[Stored items]
——

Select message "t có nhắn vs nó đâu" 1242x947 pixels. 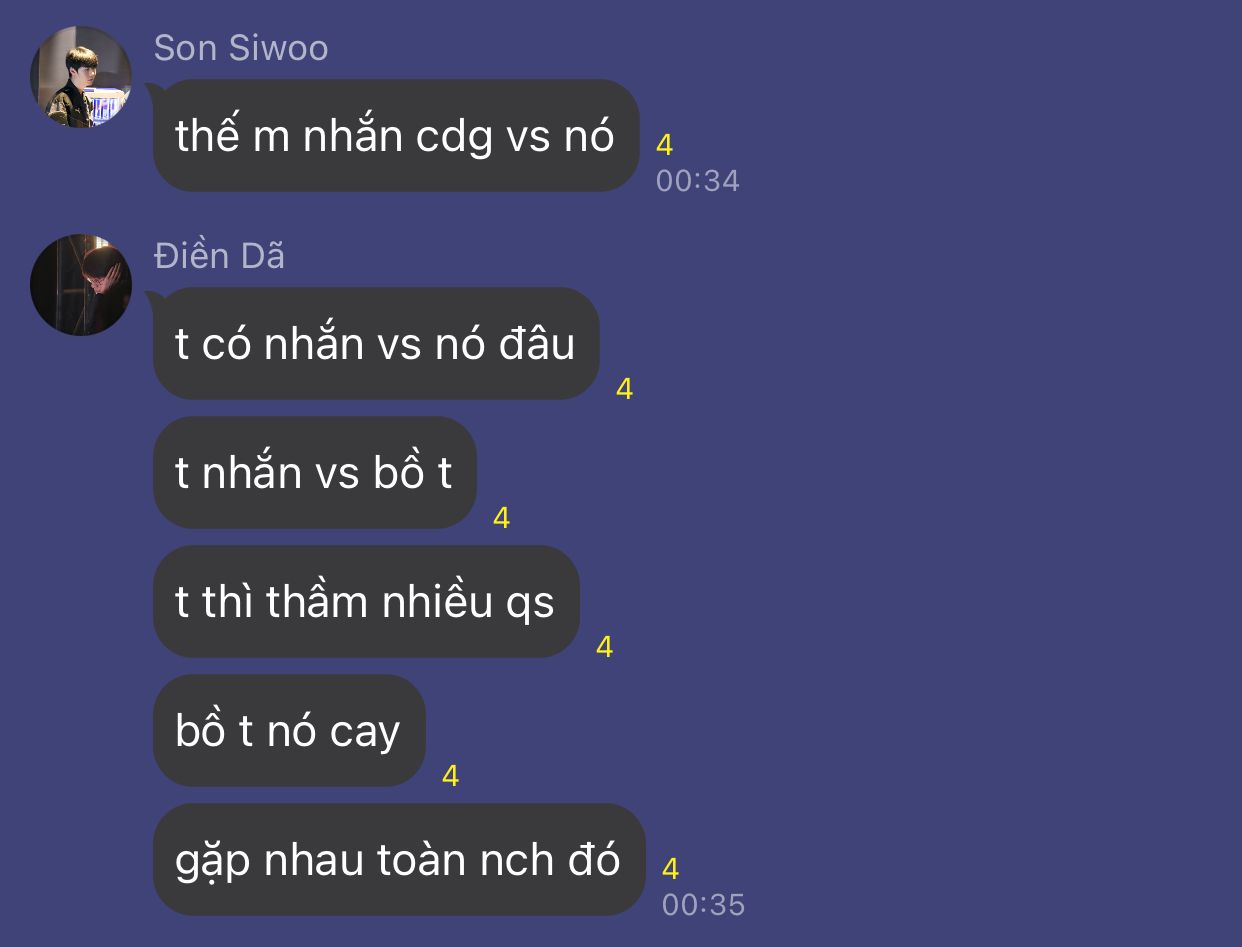pos(376,343)
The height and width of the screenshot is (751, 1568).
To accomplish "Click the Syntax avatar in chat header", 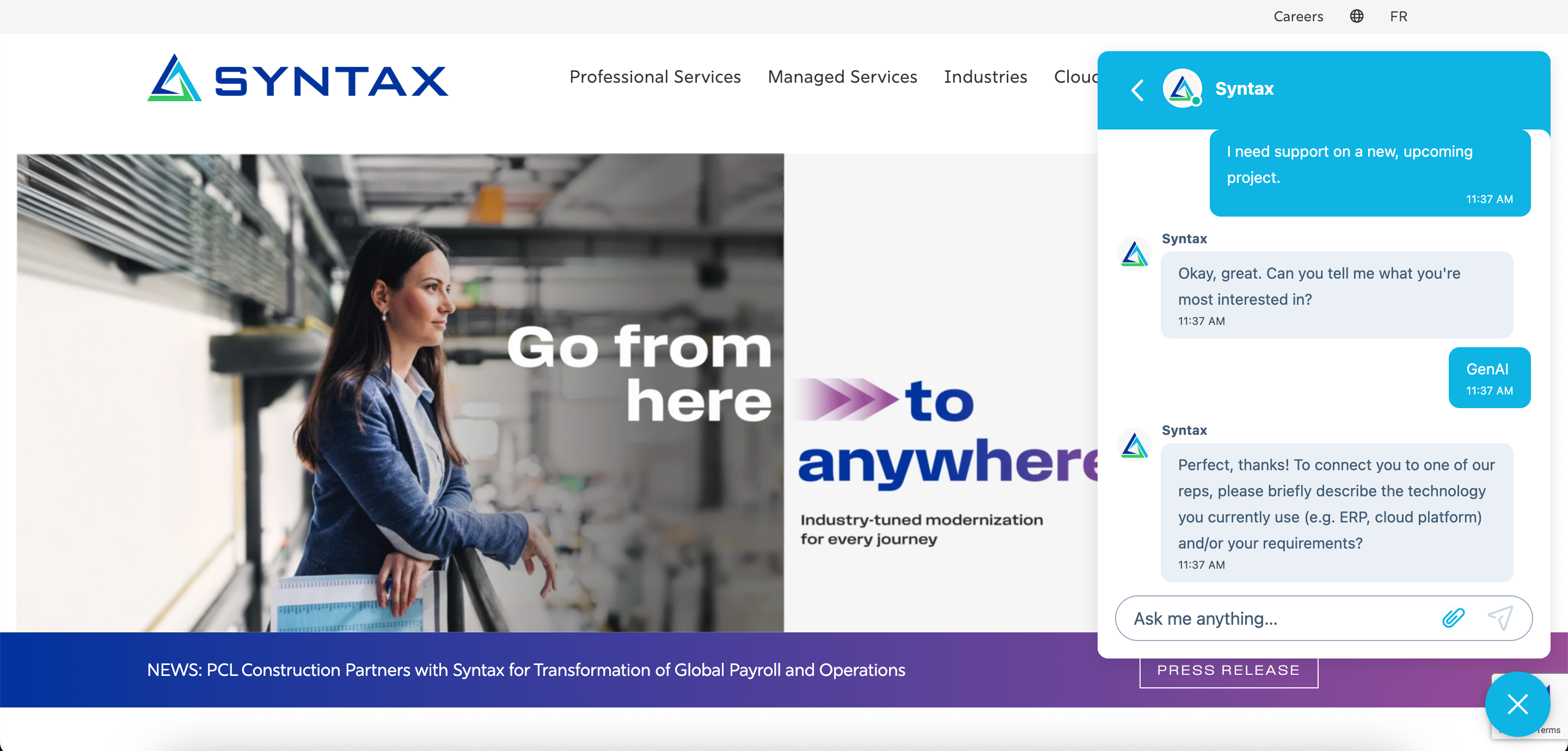I will click(1182, 89).
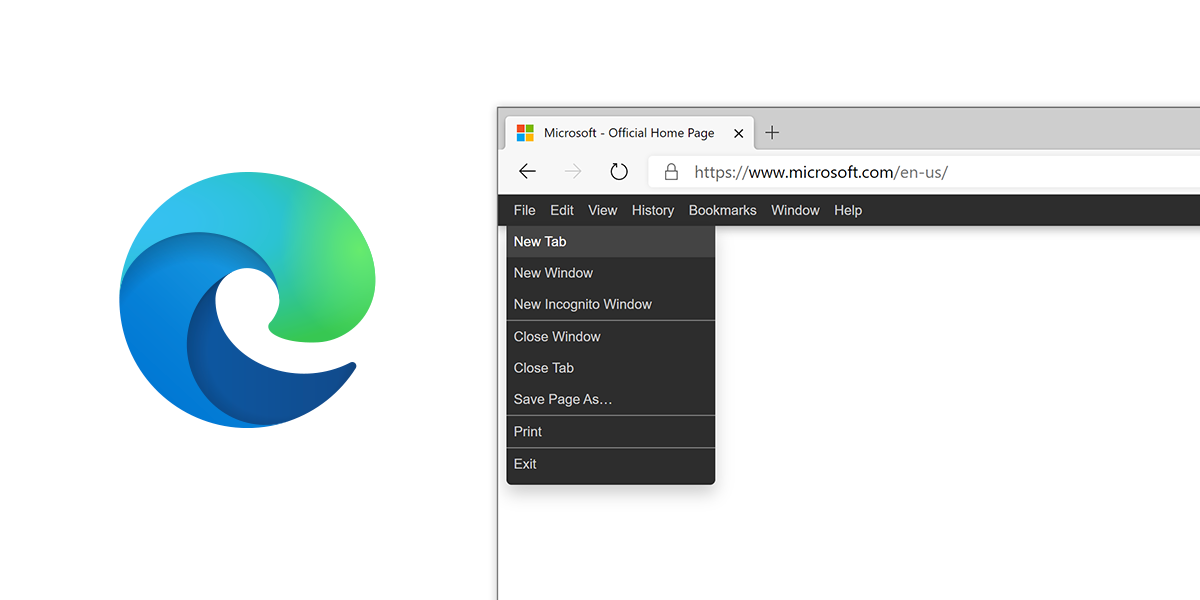Close the Microsoft tab using its X
The image size is (1200, 600).
pyautogui.click(x=738, y=133)
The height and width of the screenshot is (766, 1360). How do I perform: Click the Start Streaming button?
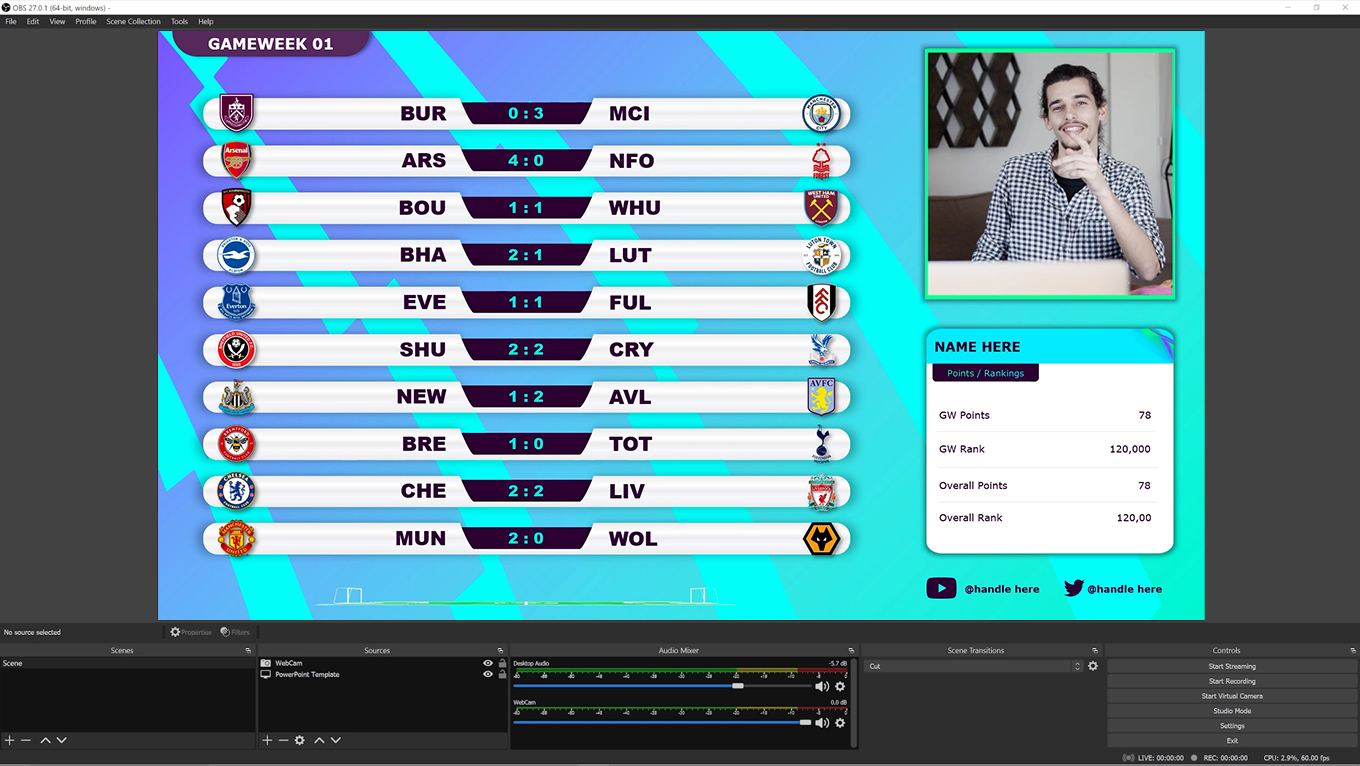(x=1232, y=665)
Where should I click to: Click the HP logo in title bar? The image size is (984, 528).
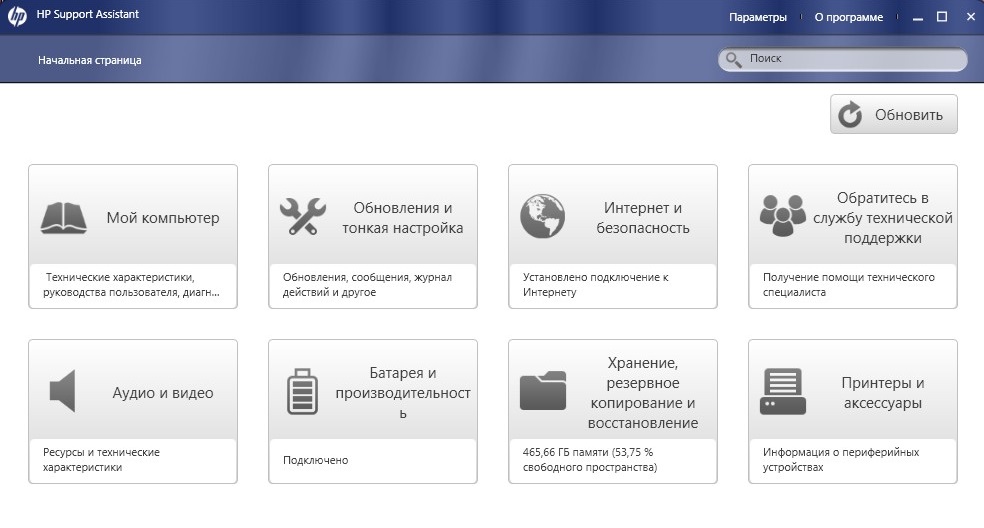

——

## YOUR GOAL
Every line from the one with "The height and width of the screenshot is (766, 1360)." through the end of the records above belongs in the answer, copied exactly; no picture does.

## RESULT OF THIS EXERCISE
The height and width of the screenshot is (766, 1360). How do I perform: Click the Start Streaming button?
(x=1232, y=665)
Where should I click to: Click the HP logo in title bar? The image size is (984, 528).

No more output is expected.